Selon Addiction Suisse, le taux de fumeurs stagne en Suisse, alors qu'il est en baisse dans la plupart des pays industrialisés. Chaque année, la cigarette continue ainsi à faire 9500 victimes. Pour l'association, le fait que la Suisse n'ait pas introduit les paquets de cigarettes neutres n'est pas étranger à cette évolution.
L'Australie, à la pointe en matière de prévention, fait état d'un taux historiquement bas du nombre de fumeurs, avec 12,8% de la population, grâce aux restaurants sans fumée, à l'interdiction de la publicité et surtout aux emballages neutres. Suivant cet exemple, l'Organisation mondiale de la santé a lancé une campagne pour appeler tous les pays à suivre cette voie, estimant que le conditionnement neutre "rend les produits du tabac moins attrayants".
Le conditionnement neutre rend les produits du tabac moins attrayants
Un paquet neutre en France
En Europe, la Cour de justice de l'UE a validé début mai une directive d'uniformisation des paquets de tabac en rejetant les derniers recours. Adopté par l'Assemblée nationale en novembre, le paquet neutre a été introduit en France le 20 mai avec des emballages uniformément vert olivâtre et des avertissements sanitaires, une mesure plutôt bien accueillie.
En Angleterre et en Irlande, les Parlements ont pris les mêmes décisions, alors que la Norvège et la Nouvelle-Zélande ont des intentions similaires et que d'autres pays devraient suivre, de la Suède au Canada en passant par la Hongrie, la Turquie et l'Afrique du Sud.
Dans un communiqué publié lundi, Addiction Suisse fait état de sondages révélant l'efficacité de cette mesure: "Les jeunes, beaucoup plus sensibles à l’image, voient depuis l’introduction des paquets neutres les cigarettes sous un angle moins favorable et estiment leur nocivité de manière plus réaliste." En résumé, un paquet brun triste apporterait moins de plaisir.
Et la Suisse?
En Suisse, la timidité reste de rigueur. Le Conseil fédéral a rejeté les paquets neutres en 2014 et le ministre de la Santé Alain Berset a ensuite élaboré un projet de loi moins ambitieux que la directive européenne. Le projet de loi sur les produits du tabac mentionne uniquement l'âge légal de remise, fixé à 18 ans, ainsi que diverses interdictions publicitaires.

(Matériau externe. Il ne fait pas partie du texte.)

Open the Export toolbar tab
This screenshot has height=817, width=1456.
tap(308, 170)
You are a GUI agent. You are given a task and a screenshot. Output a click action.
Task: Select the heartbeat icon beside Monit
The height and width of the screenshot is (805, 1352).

Toutefois, alors que le Conseil des Etats doit empoigner le dossier durant la session d'été, la commission de sécurité sociale et de la santé s'oppose à la loi et propose de renvoyer le projet au Conseil fédéral car elle estime qu'il va trop loin et ne convient pas aux principes de l'économie de marché. D'autres voix estiment au contraire que la loi ne va pas assez loin, notamment en ne prônant pas directement le paquet neutre.
Un puissant lobby
Au final, selon Addiction Suisse, ce sont surtout "de puissants groupes d'intérêts" qui entrent en jeu en Suisse pour freiner l'introduction de mesures concrètes. Une version corroborée par le député européen Gilles Pargneaux récemment venu en visite à Berne: "J’ai l’impression que la Suisse est le paradis pour l’industrie du tabac", indiquait-il dans une interview accordée au Temps.
Les industriels du tabac dépensent des sommes astronomiques en publicité, marketing et communication pour nous faire croire que fumer, c'est à la fois convivial et subversif, que la liberté, c'est précisément de pouvoir fumer
Dans une tribune dans le Huffington Post de mardi, la ministre française de la Santé Marisol Touraine fait aussi état d'un dur combat contre les cigarettiers, estimant qu'inscrire le paquet neutre dans la loi "relève du parcours du combattant pour un ministre de la Santé, tant les soutiens se réduisent à mesure que le texte progresse devant le Parlement".
Il est toutefois "réconfortant de voir que les pays sont de plus en plus nombreux à déjouer les manoeuvres de l'industrie" contre le conditionnement neutre, a déclaré mardi le directeur de la prévention des maladies non transmissibles à l'OMS Douglas Bettcher.